[英]How to make pandas.read_excel with engine='openpyxl' behave like it did with xlrd, not showing nanoseconds by default?
We have a process that reads data in from an Excel.xlsx spreadsheet into a pandas DataFrame.我们有一个从 Excel.xlsx 电子表格中读取数据到 pandas DataFrame 的过程。 While trying to upgrade to the latest version (1.2.1) of pandas, I saw the following in the doc for pandas
read_excel
function for the engine
argument:在尝试升级到 pandas 的最新版本(1.2.1)时,我在 pandas
read_excel
function 的文档中看到了以下内容: engine
参数
- “openpyxl” supports newer Excel file formats.
“openpyxl”支持更新的 Excel 文件格式。
Changed in version 1.2.0: The engine xlrd now only supports old-style.xls files.
在 1.2.0 版更改: 引擎 xlrd 现在只支持 old-style.xls 文件。

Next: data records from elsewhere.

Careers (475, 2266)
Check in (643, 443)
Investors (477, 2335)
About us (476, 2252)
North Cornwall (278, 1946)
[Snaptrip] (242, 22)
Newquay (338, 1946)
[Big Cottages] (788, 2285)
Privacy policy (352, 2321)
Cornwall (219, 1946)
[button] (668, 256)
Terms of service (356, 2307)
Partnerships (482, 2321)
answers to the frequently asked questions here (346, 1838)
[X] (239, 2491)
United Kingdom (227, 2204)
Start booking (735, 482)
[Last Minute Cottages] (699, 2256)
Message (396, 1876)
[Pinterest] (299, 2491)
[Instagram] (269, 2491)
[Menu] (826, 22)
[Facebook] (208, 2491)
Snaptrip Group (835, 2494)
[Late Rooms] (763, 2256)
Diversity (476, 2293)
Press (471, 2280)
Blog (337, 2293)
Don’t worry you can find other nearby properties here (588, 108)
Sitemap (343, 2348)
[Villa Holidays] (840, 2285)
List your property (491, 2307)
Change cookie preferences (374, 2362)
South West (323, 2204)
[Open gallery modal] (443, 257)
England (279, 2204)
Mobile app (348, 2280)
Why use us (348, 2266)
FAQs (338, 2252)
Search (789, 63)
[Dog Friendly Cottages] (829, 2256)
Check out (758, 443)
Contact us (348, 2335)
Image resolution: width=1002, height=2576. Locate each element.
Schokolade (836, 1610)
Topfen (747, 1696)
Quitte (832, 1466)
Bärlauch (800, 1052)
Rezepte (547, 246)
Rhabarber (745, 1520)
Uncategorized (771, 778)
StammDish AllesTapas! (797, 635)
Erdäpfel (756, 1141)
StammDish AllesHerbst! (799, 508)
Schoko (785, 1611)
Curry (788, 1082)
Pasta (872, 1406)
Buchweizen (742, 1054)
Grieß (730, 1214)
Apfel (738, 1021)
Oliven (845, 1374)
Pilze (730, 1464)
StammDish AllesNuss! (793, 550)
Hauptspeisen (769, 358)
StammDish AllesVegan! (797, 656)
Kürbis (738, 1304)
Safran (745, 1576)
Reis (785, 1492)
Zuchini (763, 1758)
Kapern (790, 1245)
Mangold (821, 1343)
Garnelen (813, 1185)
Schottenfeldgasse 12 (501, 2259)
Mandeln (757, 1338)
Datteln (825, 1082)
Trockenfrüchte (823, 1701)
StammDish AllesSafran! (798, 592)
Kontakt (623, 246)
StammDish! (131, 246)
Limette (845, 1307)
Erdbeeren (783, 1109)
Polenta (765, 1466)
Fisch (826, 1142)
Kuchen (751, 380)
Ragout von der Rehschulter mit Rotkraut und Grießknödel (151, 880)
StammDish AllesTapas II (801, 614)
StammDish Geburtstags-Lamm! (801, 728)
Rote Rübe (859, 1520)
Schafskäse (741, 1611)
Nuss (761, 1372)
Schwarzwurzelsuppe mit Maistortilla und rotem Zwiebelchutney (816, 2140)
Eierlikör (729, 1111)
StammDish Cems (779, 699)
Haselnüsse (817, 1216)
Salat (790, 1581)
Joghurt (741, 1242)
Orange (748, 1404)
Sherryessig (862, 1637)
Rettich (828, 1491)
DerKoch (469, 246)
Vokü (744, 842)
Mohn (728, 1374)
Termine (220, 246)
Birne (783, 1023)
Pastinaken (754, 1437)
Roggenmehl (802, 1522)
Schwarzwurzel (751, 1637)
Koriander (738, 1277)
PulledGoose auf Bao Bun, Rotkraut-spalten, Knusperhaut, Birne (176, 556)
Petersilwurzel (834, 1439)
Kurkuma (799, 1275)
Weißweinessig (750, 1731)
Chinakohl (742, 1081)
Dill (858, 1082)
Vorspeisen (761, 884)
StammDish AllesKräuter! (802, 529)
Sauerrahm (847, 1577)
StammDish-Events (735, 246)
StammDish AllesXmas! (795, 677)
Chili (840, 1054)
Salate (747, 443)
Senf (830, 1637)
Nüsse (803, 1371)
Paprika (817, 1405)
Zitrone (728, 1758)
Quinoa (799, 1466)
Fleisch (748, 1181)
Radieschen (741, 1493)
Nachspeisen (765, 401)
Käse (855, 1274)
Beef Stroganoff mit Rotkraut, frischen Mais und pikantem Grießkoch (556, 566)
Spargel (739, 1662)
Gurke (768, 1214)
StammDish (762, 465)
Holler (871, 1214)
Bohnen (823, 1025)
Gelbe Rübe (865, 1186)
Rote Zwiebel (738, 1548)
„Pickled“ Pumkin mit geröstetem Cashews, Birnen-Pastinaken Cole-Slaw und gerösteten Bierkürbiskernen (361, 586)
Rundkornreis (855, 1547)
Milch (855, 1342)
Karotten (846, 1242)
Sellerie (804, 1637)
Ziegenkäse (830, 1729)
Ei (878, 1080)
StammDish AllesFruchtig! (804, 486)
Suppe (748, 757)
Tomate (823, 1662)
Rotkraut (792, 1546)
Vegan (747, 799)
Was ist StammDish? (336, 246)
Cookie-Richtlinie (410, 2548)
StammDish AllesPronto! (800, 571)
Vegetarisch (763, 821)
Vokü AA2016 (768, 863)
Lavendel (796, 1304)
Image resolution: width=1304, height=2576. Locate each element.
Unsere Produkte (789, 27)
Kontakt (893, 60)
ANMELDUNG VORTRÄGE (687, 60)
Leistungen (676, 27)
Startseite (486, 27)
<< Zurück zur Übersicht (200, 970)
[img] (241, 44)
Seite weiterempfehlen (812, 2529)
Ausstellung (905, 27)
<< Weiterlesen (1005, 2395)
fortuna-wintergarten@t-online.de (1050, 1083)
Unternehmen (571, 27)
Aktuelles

So, I added engine='openpyxl'
to my read_excel
function call and started to see strange, new behavior, whereby datetime values now were showing nanoseconds by default, which wasn't the case with xlrd
.因此,我将
engine='openpyxl'
添加到我的read_excel
function 调用中,并开始看到奇怪的新行为,默认情况下 datetime 值现在显示纳秒,而xlrd
不是这种情况。 On top of that, I was seeing datetimes a bit off from the expected value seen in Excel by a few nanoseconds.最重要的是,我看到日期时间与 Excel 中看到的预期值相差几纳秒。 I saw the same thing with pandas 1.2.1 and also 1.1.4.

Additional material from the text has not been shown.